### EXERCISE GOAL:
Return the records below exactly, leaving nothing out.

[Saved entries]
+-------+

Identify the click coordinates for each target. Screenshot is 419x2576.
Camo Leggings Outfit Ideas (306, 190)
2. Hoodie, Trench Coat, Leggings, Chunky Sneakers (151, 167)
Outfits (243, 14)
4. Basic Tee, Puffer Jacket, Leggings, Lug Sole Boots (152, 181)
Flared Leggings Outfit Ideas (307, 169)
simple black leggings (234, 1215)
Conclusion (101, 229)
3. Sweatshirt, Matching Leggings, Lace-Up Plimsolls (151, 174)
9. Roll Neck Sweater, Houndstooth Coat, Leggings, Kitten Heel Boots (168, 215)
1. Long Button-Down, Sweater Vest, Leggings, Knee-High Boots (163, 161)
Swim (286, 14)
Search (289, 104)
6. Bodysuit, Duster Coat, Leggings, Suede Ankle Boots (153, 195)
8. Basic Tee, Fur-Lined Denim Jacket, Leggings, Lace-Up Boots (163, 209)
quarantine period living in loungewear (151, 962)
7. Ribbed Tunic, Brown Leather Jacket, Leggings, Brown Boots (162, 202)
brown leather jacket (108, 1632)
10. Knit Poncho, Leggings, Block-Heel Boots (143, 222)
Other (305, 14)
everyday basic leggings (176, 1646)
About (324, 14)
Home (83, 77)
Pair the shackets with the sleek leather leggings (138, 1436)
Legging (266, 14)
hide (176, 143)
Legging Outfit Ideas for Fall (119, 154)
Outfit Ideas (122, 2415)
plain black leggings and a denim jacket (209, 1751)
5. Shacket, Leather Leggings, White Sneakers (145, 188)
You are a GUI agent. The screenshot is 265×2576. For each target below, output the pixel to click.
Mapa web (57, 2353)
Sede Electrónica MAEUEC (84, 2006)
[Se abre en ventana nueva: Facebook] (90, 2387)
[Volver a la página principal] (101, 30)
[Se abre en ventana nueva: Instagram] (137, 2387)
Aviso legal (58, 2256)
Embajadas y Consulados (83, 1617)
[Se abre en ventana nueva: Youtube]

+-------+

### SOLUTION:
Identify the click coordinates for each target. Screenshot is 419x2576.
Camo Leggings Outfit Ideas (306, 190)
2. Hoodie, Trench Coat, Leggings, Chunky Sneakers (151, 167)
Outfits (243, 14)
4. Basic Tee, Puffer Jacket, Leggings, Lug Sole Boots (152, 181)
Flared Leggings Outfit Ideas (307, 169)
simple black leggings (234, 1215)
Conclusion (101, 229)
3. Sweatshirt, Matching Leggings, Lace-Up Plimsolls (151, 174)
9. Roll Neck Sweater, Houndstooth Coat, Leggings, Kitten Heel Boots (168, 215)
1. Long Button-Down, Sweater Vest, Leggings, Knee-High Boots (163, 161)
Swim (286, 14)
Search (289, 104)
6. Bodysuit, Duster Coat, Leggings, Suede Ankle Boots (153, 195)
8. Basic Tee, Fur-Lined Denim Jacket, Leggings, Lace-Up Boots (163, 209)
quarantine period living in loungewear (151, 962)
7. Ribbed Tunic, Brown Leather Jacket, Leggings, Brown Boots (162, 202)
brown leather jacket (108, 1632)
10. Knit Poncho, Leggings, Block-Heel Boots (143, 222)
Other (305, 14)
everyday basic leggings (176, 1646)
About (324, 14)
Home (83, 77)
Pair the shackets with the sleek leather leggings (138, 1436)
Legging (266, 14)
hide (176, 143)
Legging Outfit Ideas for Fall (119, 154)
Outfit Ideas (122, 2415)
plain black leggings and a denim jacket (209, 1751)
5. Shacket, Leather Leggings, White Sneakers (145, 188)
You are a GUI agent. The screenshot is 265×2576. For each target below, output the pixel to click.
Mapa web (57, 2353)
Sede Electrónica MAEUEC (84, 2006)
[Se abre en ventana nueva: Facebook] (90, 2387)
[Volver a la página principal] (101, 30)
[Se abre en ventana nueva: Instagram] (137, 2387)
Aviso legal (58, 2256)
Embajadas y Consulados (83, 1617)
[Se abre en ventana nueva: Youtube]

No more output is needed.